さて8月に入ると来年度の予算編成が本格化してきますが、民主党政権になって行政刷新会議の行う「事業仕分け」は国家予算の見直し透明性を確保しながら事業の必要性を判定して財源の捻出をはかることで与党のポイントゲッターとなっています。
しかしここで忘れてはならないのは事業仕分けの本職は会計検査院ということです。
憲法90条に「国の収入支出の決算は全て毎年会計検査院がこれを検査し、内閣は次の年度にその検査報告と共にこれを国会に提出しなければならない」と規定されています。
会計検査院(以下検査院と呼称)は1880年(明治13年)大蔵省検査局を廃止して設置されたもので、130年もの歴史をもち、約1300人の職員を擁しています。
検査院は伝統的に「合規性」の観点からの検査が大きな比重を占めており、過去には各省庁のカラ出張といった不正の摘発もありました。
しかし近年はわが国財政が危機的状況にある中で効率的な行財政の執行が求められるところから「経済性、効率性、有効性」といった業績評価型の検査に重点が置かれてきているようです。
ここの所では政治主導でやっている事業仕分けと行政庁である検査院の検査は切り口が異なっても行財政のムダをなくすことに貢献できれば結構なことです。
★国税が気にする検査院

国税局・税務署においては他の一般官庁同様に国家予算の執行(歳出)を検査院が検査するだけでなく、国税がもつ収入(歳入)管理の検査も合わせ行われるため毎年受検となります。

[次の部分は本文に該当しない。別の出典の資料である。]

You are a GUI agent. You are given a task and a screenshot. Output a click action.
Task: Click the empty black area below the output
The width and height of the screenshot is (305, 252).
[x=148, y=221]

法人が税務申告書を税務署に提出する際、検査院用として申告書を一部余分に提出するよう依頼を受けることがありますが、これは税法に基づくものではなく、会計検査院法によるものです。
ちなみに法人税申告書で検査院用として提出する基準が、東村山税務署所管の場合、税額が1500万円以上または資本金が4千万円以上、麹町税務署所管の場合、税額が5500万円以上または資本金が9千万円以上、国税局調査部所管法人は全法人が対象といった具合に所轄署により提出基準が異なっています。

税のプロフェショナルを自負する国税当局にとっては検査院から「税の取り漏れ」や「税の取り過ぎ」(取り漏れの指摘の方が多い)の指摘を受けることは恥と考えています。
従って検査院が来るという連絡を受けると担当部門では一斉に申告書の見直しを行い、不具合が発見されれば即時修正申告書をとるなどして準備に万全を期しています。
税に関して誰がどう負担するかという財源(入口)の関心は高いが、徴収された税がどう使われているか(出口)については従来関心が薄いといわれていましたが、今は様変わりしており、検査院の役割は一層重要となってきました。
国税の組織にとって天敵のような検査院の存在は税の取り漏れだけでなく、国税の行き過ぎを牽制する効果もあり、国益にかなっていると言えます。
ただ検査院は独立した強い立場にありますが、制度上検査院を検査する機関がないため、検査院自身どうやって組織として自浄努力をしていくのか、また人事面での閉塞やマンネリ化を防ぎ、どう機能アップを図ってニーズに応えていくのか注目したいところです。